TEXTO –

########################################

Bolsonaro perde mais com demissão do que o próprio Moro
O agora ex-ministro Sergio Moro fez uma aposta arriscada quando aceitou fazer parte do governo de Jair Bolsonaro. Deixou de ser o juiz federal implacável com corruptos e ofereceu-se como vidraça em uma administração comandada por um presidente ao mesmo tempo inseguro e intransigente.
Ao longo da trajetória cheia de sobressaltos de Moro no Ministério, Bolsonaro acenou algumas vezes com a cenoura da vaga no Supremo Tribunal Federal (STF), que será aberta no final deste ano com a aposentadoria do ministro Celso de Mello. Mas também houve momentos em que deixou a oferta em dúvida: quem sabe um ministro evangélico não seria mais do agrado presidencial?
Colocar Moro no caminho do STF parecia uma boa estratégia para evitar que o ex-juiz, que desfruta de uma popularidade maior do que a do próprio presidente, se tornasse um adversário nas urnas.
A demissão de Moro, desfecho de uma longa disputa entre presidente e ministro em torno da autonomia investigativa da Polícia Federal, torna uma indicação para o STF mais distante. Que caminho o ex-juiz federal tomará agora? Mais livre para dizer o que pensa sem pisar em ovos para não melindrar o chefe, ele pode crescer como opção para as eleições presidenciais de 2022.
Desde que assumiu o Ministério, em janeiro do ano passado, Sergio Moro engoliu sapos em série. Viu o presidente e o Congresso esvaziarem seu pacote de leis anticrime, aceitou a contragosto medidas de flexibilização de posse de armas, quase foi atropelado pelo escândalo do vazamento de mensagens do tempo em que era juiz da Lava Jato, perdeu o agora extinto Coaf (órgão que investigava operações financeiros, importante instrumento anticorrupção) para o Ministério da Economia e viu-se diversas vezes pressionado a permitir uma intervenção direta do presidente sobre a Polícia Federal, órgão que preza sua autonomia para fazer investigações.

########################################

Parte de um arquivo de dados:

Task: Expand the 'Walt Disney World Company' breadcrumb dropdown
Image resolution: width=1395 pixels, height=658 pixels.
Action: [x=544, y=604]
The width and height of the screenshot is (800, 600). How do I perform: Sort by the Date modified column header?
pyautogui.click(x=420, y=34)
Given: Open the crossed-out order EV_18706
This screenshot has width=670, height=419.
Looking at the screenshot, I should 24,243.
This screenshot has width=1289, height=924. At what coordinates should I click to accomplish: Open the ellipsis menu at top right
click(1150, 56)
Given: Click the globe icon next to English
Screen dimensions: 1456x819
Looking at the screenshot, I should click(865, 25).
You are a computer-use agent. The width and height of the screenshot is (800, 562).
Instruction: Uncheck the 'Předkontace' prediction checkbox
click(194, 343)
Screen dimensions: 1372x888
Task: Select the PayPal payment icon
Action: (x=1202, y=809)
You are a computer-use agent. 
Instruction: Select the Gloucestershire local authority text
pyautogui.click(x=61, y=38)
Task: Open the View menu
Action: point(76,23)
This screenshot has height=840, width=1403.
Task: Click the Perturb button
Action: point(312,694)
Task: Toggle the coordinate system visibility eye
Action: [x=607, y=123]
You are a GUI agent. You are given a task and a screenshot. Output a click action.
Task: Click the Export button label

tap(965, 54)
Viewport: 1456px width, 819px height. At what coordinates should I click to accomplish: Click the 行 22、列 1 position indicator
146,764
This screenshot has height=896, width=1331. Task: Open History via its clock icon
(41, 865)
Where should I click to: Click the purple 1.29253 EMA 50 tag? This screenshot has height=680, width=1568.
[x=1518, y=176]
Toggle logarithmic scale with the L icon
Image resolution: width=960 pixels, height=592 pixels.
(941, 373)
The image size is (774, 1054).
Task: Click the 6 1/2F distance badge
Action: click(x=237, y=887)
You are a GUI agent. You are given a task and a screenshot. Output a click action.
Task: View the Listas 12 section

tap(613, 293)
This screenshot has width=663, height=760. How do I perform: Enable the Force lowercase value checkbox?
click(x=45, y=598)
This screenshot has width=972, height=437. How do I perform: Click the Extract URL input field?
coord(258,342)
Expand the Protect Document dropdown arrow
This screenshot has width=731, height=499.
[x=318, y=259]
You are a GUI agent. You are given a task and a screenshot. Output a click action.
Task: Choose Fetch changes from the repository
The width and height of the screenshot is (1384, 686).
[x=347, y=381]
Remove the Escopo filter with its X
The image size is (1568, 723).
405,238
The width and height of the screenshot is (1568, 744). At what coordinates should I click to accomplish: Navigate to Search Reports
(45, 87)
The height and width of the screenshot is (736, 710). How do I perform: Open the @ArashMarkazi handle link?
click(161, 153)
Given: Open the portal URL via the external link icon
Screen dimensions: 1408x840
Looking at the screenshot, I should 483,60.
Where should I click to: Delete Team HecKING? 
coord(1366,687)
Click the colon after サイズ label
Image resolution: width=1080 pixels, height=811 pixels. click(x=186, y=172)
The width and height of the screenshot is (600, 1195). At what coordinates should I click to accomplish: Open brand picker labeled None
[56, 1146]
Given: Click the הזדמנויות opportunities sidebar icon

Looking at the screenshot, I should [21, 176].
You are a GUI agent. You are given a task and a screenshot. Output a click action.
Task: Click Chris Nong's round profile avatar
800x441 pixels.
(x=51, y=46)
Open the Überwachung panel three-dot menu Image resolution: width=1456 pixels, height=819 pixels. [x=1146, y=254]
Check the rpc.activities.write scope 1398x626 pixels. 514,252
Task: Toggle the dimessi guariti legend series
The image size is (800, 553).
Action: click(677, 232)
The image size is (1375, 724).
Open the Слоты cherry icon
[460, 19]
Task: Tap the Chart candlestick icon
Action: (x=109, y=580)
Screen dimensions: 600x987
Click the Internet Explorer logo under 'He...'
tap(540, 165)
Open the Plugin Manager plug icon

########################################

OBJETIVO DO EXERCÍCIO – Transforme em lista o parágrafo do texto sobre a demissão de Moro que começa com "Desde que assumiu o Ministério", sem perder os fatos principais.

RESPOSTA DO EXERCÍCIO –
Desde que assumiu o Ministério, em janeiro do ano passado, Sergio Moro engoliu vários sapos:
- viu o presidente e o Congresso esvaziarem seu pacote de leis anticrime;
- aceitou a contragosto medidas que flexibilizaram a posse de armas;
- quase foi atropelado pelo vazamento de mensagens da época em que era juiz da Lava Jato;
- perdeu para o Ministério da Economia o Coaf, órgão já extinto que investigava operações financeiras e servia contra a corrupção;
- foi pressionado várias vezes a permitir que o presidente interviesse diretamente na Polícia Federal, que preza sua autonomia para investigar.